Once again, today is Worldwide NET Cancer Day, a day set aside to try to increase awareness of neuroendocrine (NET) cancers and to promote improved diagnostics, treatments, information, care and research. The focus of this year’s campaign is to highlight the challenges that patients and clinicians face around the early diagnosis of NETs.

A recent worldwide survey of NET patients showed that only 27% of them received a correct diagnosis the first time around. 44% of us, myself included, were misdiagnosed for several years before the correct source of our symptoms was discovered, often by accident. Globally, it has been taking 5 years on average from initial symptoms to diagnosis; 6 years here in North America which was also my experience.
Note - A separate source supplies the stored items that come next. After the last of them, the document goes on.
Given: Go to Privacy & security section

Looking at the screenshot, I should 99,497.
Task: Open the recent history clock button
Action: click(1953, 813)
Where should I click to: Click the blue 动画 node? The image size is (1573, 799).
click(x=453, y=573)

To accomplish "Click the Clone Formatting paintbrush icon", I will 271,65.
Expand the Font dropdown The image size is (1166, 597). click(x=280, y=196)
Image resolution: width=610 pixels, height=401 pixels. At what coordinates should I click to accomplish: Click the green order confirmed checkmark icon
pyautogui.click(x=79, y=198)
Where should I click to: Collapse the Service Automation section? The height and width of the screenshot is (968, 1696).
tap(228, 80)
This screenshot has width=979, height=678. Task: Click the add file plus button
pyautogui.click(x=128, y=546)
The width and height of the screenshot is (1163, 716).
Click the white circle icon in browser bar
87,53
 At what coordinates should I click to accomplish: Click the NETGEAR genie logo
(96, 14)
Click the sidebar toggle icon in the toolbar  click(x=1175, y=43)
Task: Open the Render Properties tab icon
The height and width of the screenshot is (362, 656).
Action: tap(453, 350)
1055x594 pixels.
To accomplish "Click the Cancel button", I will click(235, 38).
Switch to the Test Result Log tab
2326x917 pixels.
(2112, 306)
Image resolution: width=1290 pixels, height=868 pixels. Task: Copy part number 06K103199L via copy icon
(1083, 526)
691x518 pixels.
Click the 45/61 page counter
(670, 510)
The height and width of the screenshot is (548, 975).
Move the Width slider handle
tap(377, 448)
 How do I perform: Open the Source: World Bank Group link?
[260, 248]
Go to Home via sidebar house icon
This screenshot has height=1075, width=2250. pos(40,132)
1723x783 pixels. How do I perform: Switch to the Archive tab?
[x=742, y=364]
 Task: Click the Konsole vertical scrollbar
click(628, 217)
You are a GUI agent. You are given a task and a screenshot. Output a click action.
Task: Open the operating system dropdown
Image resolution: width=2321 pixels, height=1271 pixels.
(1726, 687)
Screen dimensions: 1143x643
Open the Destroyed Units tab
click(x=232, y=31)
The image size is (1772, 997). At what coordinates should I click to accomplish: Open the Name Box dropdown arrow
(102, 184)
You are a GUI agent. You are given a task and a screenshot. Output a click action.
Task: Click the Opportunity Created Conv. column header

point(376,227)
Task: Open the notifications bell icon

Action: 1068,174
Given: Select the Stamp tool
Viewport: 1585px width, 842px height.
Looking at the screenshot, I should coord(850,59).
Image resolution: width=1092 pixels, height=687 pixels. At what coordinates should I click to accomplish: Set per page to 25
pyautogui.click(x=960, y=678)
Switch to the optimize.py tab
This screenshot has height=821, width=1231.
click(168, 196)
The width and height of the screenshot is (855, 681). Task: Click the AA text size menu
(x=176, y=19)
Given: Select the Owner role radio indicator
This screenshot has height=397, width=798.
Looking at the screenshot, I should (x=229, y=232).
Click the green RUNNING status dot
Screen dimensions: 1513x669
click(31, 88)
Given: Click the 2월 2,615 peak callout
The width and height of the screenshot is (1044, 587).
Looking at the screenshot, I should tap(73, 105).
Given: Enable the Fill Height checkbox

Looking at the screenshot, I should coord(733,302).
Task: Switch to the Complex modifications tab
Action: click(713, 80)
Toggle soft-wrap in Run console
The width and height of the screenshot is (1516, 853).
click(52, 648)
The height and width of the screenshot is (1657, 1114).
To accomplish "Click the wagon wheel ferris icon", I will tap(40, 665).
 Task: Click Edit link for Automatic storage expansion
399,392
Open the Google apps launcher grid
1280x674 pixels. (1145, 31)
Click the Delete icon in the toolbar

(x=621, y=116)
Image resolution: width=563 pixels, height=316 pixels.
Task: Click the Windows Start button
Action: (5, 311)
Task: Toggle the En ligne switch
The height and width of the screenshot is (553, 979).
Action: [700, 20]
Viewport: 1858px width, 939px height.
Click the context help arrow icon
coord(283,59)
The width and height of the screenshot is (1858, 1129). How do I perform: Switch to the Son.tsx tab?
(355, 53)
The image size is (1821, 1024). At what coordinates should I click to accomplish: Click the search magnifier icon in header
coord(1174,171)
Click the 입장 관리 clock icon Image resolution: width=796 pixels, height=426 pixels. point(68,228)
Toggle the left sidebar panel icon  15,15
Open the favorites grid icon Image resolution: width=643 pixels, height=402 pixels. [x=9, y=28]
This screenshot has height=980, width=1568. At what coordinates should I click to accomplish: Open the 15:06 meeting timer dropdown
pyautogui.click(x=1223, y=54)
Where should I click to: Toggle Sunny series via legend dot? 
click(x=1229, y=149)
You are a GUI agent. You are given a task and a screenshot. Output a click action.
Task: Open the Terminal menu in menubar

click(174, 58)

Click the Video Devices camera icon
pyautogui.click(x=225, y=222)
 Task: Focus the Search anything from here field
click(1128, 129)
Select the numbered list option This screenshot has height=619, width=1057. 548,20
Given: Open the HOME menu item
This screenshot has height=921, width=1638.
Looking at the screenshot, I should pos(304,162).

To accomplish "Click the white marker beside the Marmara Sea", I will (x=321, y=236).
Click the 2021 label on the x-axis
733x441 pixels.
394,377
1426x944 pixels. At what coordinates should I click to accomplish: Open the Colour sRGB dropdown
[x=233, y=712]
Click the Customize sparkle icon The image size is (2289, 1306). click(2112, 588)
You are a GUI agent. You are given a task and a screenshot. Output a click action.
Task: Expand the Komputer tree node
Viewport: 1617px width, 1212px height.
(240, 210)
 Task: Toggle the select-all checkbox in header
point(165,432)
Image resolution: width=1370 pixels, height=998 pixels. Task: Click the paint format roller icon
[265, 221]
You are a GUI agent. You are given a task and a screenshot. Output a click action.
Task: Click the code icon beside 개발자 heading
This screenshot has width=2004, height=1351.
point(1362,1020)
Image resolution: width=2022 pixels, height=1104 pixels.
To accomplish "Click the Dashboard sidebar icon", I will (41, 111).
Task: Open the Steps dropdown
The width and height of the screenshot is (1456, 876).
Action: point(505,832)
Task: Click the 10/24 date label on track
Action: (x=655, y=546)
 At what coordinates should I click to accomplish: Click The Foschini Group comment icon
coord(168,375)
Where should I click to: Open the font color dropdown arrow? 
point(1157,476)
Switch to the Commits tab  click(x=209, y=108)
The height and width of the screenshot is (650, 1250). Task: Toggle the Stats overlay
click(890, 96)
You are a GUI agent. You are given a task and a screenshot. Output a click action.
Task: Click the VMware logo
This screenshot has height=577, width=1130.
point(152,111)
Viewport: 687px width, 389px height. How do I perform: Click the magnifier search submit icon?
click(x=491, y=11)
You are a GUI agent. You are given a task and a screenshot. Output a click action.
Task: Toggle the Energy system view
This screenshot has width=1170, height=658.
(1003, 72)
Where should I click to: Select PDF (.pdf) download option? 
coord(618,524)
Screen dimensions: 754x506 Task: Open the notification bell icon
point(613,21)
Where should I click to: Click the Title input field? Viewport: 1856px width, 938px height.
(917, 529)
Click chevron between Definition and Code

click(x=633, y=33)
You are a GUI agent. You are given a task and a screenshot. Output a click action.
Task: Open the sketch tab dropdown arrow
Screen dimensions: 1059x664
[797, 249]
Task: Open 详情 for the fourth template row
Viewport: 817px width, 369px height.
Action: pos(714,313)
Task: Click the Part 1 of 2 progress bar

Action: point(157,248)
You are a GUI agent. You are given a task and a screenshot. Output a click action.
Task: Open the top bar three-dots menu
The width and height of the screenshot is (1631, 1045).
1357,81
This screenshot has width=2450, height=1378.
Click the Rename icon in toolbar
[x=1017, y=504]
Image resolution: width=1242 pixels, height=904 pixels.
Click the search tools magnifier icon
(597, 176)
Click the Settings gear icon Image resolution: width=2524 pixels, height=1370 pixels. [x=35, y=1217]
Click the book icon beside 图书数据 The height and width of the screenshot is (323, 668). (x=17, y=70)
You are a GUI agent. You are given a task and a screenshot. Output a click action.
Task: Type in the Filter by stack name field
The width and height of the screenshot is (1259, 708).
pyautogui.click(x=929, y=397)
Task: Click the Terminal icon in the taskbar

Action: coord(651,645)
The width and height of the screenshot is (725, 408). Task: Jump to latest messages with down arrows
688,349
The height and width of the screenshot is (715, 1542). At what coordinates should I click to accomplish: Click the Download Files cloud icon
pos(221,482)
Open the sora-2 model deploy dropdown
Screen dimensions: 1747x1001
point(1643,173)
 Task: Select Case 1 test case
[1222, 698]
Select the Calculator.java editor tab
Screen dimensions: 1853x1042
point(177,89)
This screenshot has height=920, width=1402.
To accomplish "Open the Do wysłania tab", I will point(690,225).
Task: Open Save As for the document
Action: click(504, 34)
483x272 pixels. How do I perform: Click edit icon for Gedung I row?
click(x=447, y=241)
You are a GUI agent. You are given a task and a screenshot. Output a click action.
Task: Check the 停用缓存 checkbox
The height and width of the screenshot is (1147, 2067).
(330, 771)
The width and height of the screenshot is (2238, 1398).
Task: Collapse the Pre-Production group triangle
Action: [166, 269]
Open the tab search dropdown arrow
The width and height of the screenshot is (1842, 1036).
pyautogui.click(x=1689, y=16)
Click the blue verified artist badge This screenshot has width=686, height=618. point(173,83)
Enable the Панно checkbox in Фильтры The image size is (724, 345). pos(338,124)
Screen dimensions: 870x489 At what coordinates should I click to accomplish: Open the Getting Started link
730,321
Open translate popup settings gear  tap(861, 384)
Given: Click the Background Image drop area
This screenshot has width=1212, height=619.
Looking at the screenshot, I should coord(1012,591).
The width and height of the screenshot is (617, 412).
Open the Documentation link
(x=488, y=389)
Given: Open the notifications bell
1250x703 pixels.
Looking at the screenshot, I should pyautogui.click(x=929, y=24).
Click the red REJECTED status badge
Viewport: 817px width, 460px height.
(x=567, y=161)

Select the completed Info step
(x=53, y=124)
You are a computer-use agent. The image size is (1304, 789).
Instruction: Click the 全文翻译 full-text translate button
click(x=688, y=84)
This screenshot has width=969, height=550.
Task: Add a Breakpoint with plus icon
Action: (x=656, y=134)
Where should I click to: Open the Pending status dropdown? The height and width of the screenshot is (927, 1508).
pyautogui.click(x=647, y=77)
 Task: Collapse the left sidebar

I’m part of the 36% who were initially diagnosed with gastritis, inflammation of the stomach lining. It was a GP who made that diagnosis based only on my symptom, a gnawing abdominal ache. I don’t fault him for that as NET cancer usually presents symptoms that mimic much more common ailments. Had we done a colonoscopy, however, the tiny tumour growing in my cecum would likely have been found before the cancer spread. It was several years later, when unusual spots on my liver showed up on a completely unrelated ultrasound, that suspicions were raised and I eventually learned that I had Stage 4 cancer! By that time, my symptoms had grown to include chronic diarrhea as well as occasional flushing and episodes of tachycardia (extremely rapid heart rate), all common characteristics of NET cancer.

There are 3 As that would significantly improve the outcome for many NET patients:

1.  Awareness of symptoms  –  We need health care professionals at every level to be aware of this complex disease and to be able to recognize its symptoms. My family physician had been practicing medicine for approximately 20 years when I was diagnosed, but I was his first NET patient and he knew very little about it. I’ll never forget the locum who argued with me that neuroendocrine tumours aren’t malignant (some aren’t) and that I didn’t actually have cancer at all! 
2.  Availability of diagnostic tools  –  The most precise tool for detecting NET cancer is the Gallium 68 PET scan, but I have never had one. In fact, only 18% of the surveyed patients worldwide have. It isn’t available at many cancer treatment centres. For the past few years, there’s been talk of one coming to the Cross Cancer Institute where I receive all my care, but as far as I know it hasn’t happened yet. 
3.  Access to NET specialists  –  In the survey mentioned above, 24% of the patients had not even heard of a NET cancer specialist and many others travel long distances to see one. 

So, every year on November 10, and whenever I have the opportunity in between, I’ll do my bit to raise awareness, never giving up hope that eventually better diagnostics and treatments will be available to all NET patients and that ultimately a cure will be found!